If you are beginning a new job and are wondering what to do with your old 401(k), you have four main options to consider: cashing out, keeping the money in your old 401(k), rolling the money into an IRA, or rolling the money into your new company’s 401(k). This article will cover all four choices.

Option 1: Cash out

While taking the money out of your old 401(k) may appear to be the simplest option, if you are under 59½ years old, everything you saved will be subject to normal income taxes, along with a hefty 10 percent penalty tax. Additionally, money in a 401(k) is protected from bankruptcy court and creditors, so this may not be the best option if bankruptcy could be in your future.

Option 2: Keep the money in your old 401(k)

Most employers will allow you to keep your 401(k) with them after you leave. If you select this option, you can continue to enjoy the benefits of your old 401(k), including lower-cost or unique investment options and money-management offerings the plan provides.

However, you will not be able to make further plan contributions and you usually will not be able to take out a loan from your old 401(k). You may also be limited to withdrawing the entire amount you saved if you need to access those funds.

Option 3: Roll the money from your old 401(k) into a rollover IRA

Most financial institutions offer IRA accounts that you can move your 401(k) funds into, tax-free and without penalty. However, if you need to borrow from those funds in the future, you will not be able to do so with the money in an IRA. On the other hand, many 401(k) plans allow you to borrow against the funds as long as you are still working for the company. Be sure to learn about your new employer's policies before you decide what to do with your old 401(k).
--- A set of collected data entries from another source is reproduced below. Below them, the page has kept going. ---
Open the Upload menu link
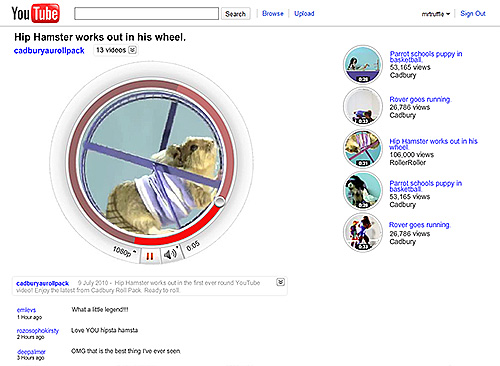This screenshot has width=500, height=366. point(304,13)
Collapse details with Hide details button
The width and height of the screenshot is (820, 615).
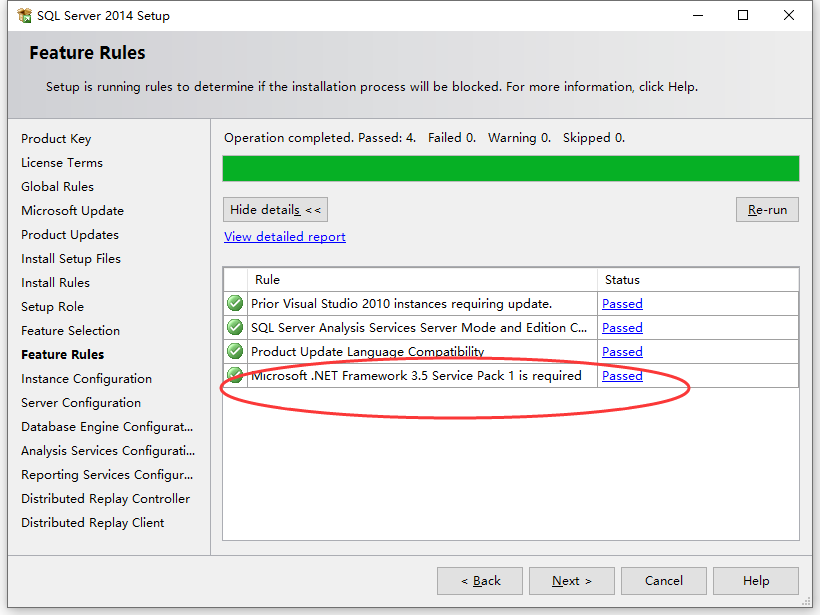coord(275,209)
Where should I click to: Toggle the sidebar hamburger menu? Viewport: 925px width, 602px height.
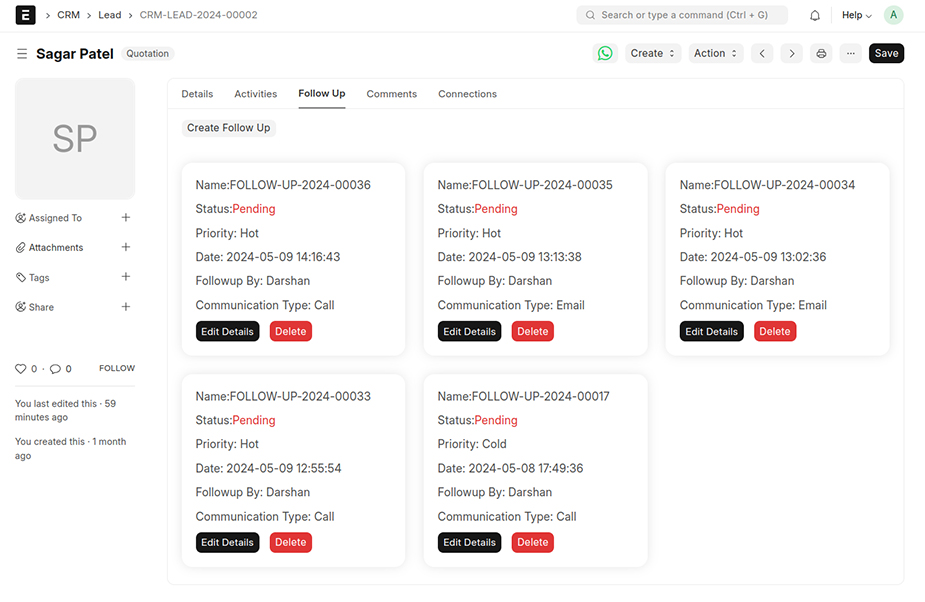(22, 53)
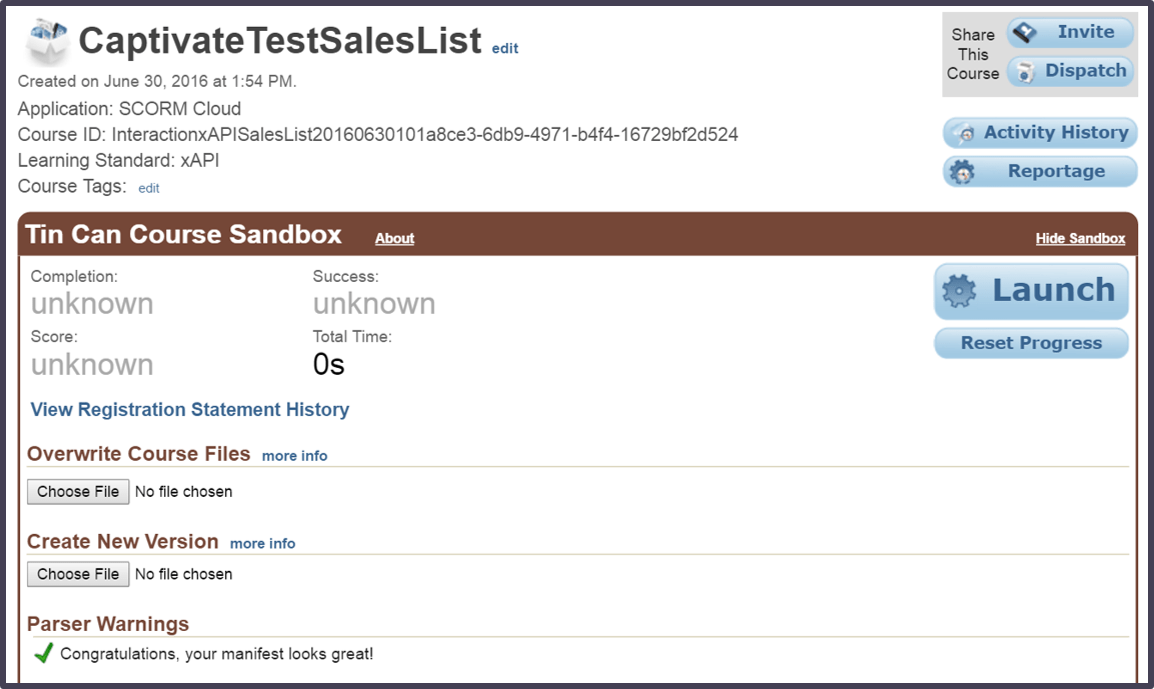Viewport: 1154px width, 689px height.
Task: Open View Registration Statement History
Action: click(x=190, y=409)
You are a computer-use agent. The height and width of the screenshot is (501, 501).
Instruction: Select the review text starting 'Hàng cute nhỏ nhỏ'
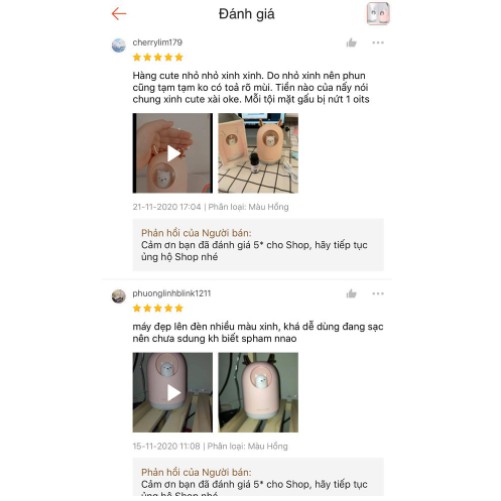click(x=251, y=87)
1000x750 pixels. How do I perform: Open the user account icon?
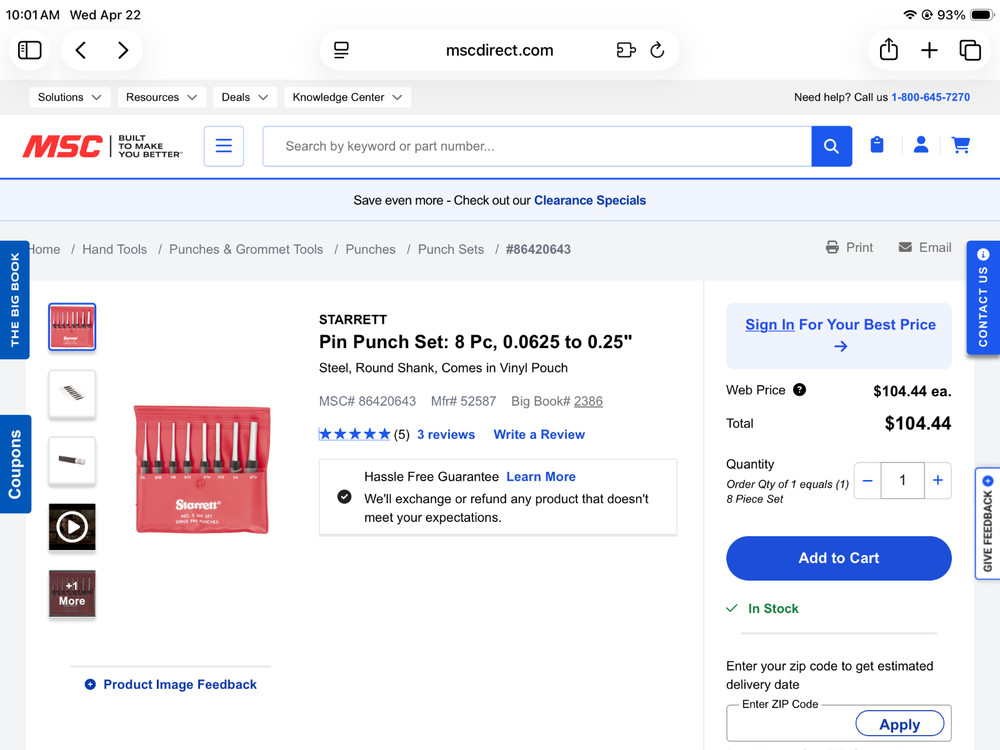(x=921, y=145)
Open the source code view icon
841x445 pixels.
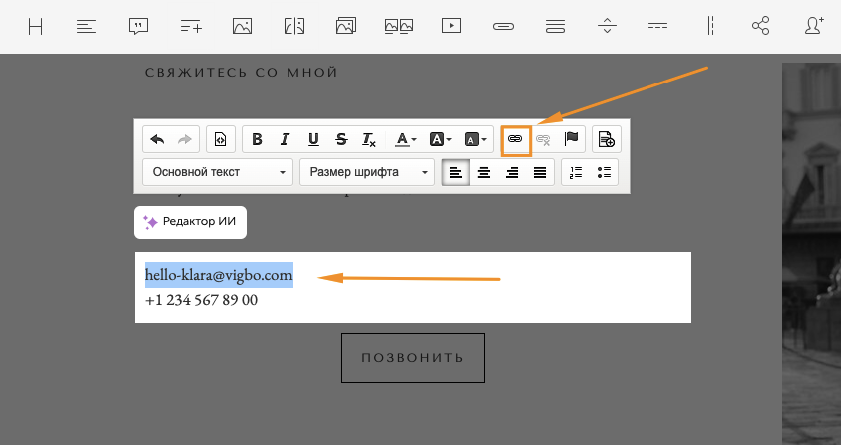click(x=220, y=139)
Option 4: Roll the money into the 401(k) offered by your new company

Another option is to move the money into your new company's 401(k) plan. The money will not be taxed, you will not be penalized, and you will only have one account to manage. Of course, you will have to follow the rules of the new 401(k) plan, so make sure you understand them well.

Ultimately, there is no right or wrong choice in terms of what to do with your old 401(k), so consider each option carefully and pick the one that is best for your situation.